_Problem to solve_
Down to the last line, repeat the entries exactly and drop any image.

Provided entries START

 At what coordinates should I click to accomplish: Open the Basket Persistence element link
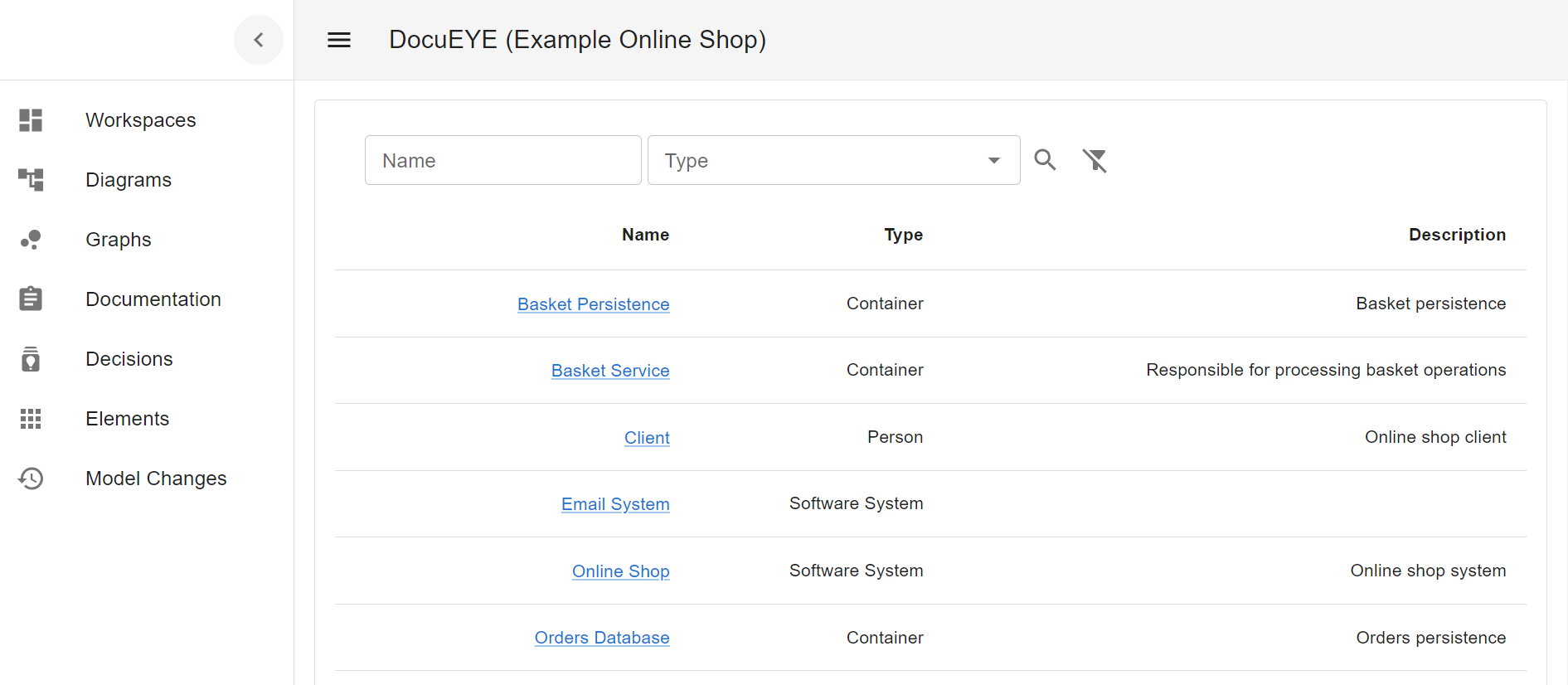(593, 304)
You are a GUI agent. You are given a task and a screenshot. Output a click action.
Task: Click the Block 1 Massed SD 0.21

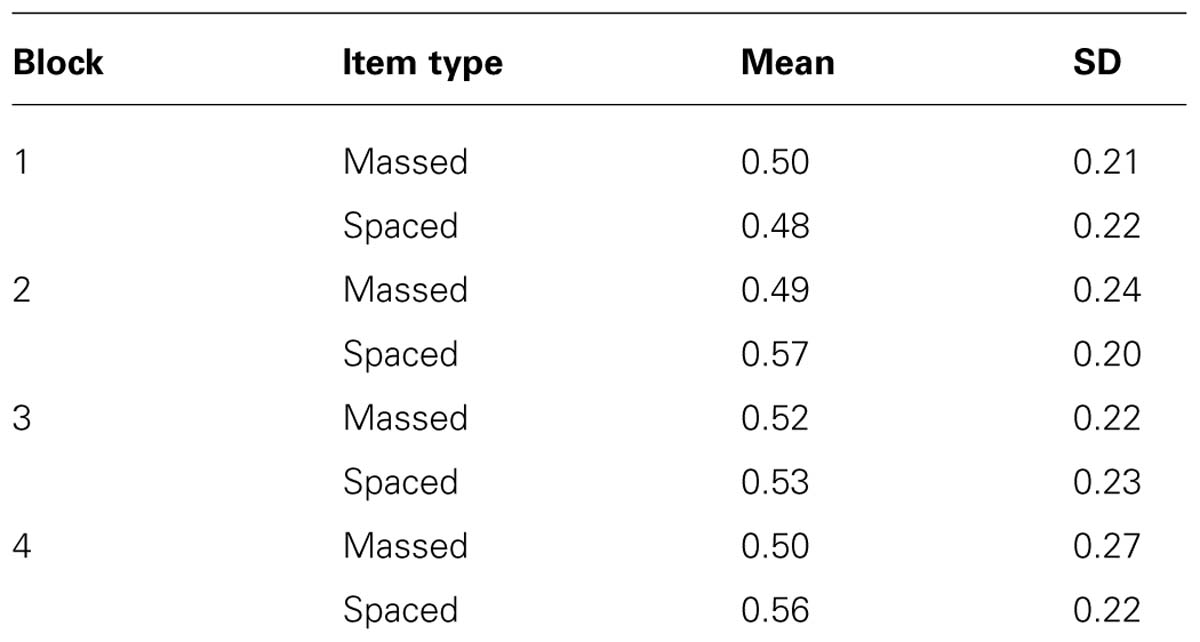[x=1105, y=162]
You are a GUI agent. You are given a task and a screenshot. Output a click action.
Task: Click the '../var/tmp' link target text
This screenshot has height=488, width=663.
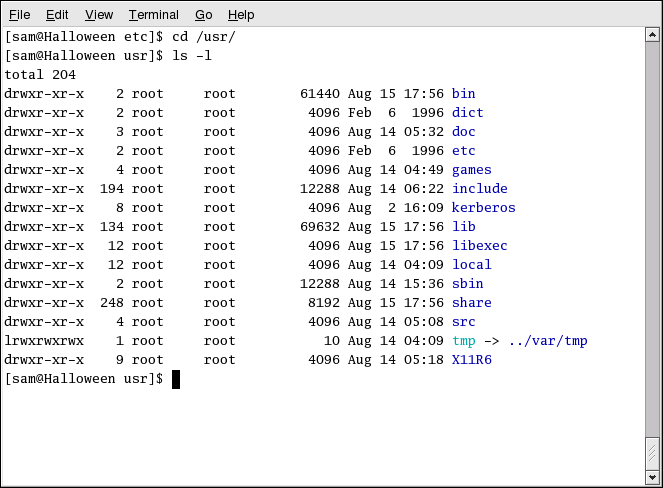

Provided entries END

_Solution to the problem_
 At what coordinates should I click to accomplish: Open the Basket Persistence element link
(593, 304)
You are a GUI agent. You are given a task and a screenshot. Output a click action.
Task: Click the Block 1 Massed SD 0.21

[x=1105, y=162]
You are a GUI agent. You are given a task and a screenshot. Output a click action.
Task: Click the '../var/tmp' link target text
This screenshot has height=488, width=663.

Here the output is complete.